Tom Morgan knows all about hoping for better years, and also hopes he can help others to get there. At 22, he hoped he was going to have a glittering career in rugby. He had already been capped for Welsh Students rugby league side, was captain of the Welsh Academicals RFC and had been signed to Cardiff RFC, when just a couple of games in for them he suffered a career-ending injury. “I slipped two discs in my back, and the doctors just said ‘you can carry on, but you may not be okay when you are a little bit older’, so I knocked it on the head,” said Tom, who is now 25. He said he was left feeling “anxious” and “searching for something – and I didn’t know what it was”. He found that “something” and is now a primary school teacher in Cardiff.
So when the pandemic hit, he decided to use his own experience of navigating mental wellbeing and his classroom talent to launch a podcast to help others. The concept of “Unlocking Your Mind” is simple, he chats with elite athletes about how they have overcome injury, defeat, or even retirement.

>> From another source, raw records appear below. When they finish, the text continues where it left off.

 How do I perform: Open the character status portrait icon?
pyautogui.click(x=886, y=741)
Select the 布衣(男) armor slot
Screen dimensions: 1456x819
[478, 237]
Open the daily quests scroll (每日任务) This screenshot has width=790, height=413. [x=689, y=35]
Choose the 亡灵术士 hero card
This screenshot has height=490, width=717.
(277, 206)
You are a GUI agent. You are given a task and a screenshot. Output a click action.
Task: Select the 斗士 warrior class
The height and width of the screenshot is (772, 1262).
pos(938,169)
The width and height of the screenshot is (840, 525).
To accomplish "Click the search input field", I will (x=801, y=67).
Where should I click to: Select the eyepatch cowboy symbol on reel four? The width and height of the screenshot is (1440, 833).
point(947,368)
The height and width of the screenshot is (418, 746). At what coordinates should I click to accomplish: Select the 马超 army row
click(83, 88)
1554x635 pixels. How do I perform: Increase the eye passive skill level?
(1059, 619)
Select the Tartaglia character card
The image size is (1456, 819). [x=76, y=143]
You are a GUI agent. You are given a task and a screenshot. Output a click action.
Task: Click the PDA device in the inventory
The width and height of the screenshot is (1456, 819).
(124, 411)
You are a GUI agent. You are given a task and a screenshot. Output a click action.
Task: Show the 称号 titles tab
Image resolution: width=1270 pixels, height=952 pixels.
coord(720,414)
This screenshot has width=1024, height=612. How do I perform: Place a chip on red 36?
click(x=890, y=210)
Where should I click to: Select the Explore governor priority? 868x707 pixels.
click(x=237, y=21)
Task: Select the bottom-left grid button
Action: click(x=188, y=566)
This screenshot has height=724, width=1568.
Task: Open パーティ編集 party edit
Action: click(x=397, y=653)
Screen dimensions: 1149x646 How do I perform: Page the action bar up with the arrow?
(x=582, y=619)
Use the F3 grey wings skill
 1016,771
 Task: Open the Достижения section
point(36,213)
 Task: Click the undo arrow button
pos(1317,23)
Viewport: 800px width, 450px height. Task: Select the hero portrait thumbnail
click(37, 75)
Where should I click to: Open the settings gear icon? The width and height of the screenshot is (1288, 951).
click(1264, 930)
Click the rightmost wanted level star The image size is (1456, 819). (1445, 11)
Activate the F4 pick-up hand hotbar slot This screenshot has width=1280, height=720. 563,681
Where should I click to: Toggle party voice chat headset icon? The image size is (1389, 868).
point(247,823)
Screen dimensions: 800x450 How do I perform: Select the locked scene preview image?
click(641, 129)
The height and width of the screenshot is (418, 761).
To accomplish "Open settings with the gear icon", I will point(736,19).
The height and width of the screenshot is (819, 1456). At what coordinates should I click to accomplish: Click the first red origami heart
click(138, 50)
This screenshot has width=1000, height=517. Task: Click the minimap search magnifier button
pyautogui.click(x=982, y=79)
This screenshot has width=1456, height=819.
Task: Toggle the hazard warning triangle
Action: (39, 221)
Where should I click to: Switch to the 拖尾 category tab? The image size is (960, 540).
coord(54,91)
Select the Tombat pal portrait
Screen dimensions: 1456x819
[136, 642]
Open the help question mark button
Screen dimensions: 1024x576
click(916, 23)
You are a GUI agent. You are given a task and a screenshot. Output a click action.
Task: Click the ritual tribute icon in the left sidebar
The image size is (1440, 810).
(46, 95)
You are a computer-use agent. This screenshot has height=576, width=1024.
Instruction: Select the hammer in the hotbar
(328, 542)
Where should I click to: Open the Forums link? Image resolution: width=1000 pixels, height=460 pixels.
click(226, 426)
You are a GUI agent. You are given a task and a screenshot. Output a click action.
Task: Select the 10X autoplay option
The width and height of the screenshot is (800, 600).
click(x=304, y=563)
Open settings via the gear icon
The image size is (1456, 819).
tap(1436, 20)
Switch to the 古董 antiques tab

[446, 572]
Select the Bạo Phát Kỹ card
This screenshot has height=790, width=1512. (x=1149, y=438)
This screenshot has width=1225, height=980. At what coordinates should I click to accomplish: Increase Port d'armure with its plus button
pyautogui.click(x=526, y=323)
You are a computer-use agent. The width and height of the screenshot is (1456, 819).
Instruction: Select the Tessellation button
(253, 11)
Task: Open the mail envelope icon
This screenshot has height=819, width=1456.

“I thought that really translated into something people were going through in lockdown,” said Tom.
“When the things they like doing, with the people they love, and then suddenly you can’t do those things – and what are you left with?
“So I set up the podcast and it aims at looking at mindsets of how we embark on challenges, how we perceive setbacks, and how we overcome failures.”
He has been fortunate to recently chat with rugby greats such as Australia scrum-half Will Genia, capped 110 times for his country, and the former Leeds Rhino’s captain Stevie Ward who retired from the game last month at 27, due to the long-term effects of concussion. Tom said that chat, in particular, was “hard” to listen back to because of Ward’s honesty about the end of his career. “But he also focused on how important it is to listen to your body, and that there is more to life than putting your goals and identity into one thing.” He said he hoped he could help others “unlock their own potential” in what has been such a difficult time for so many people.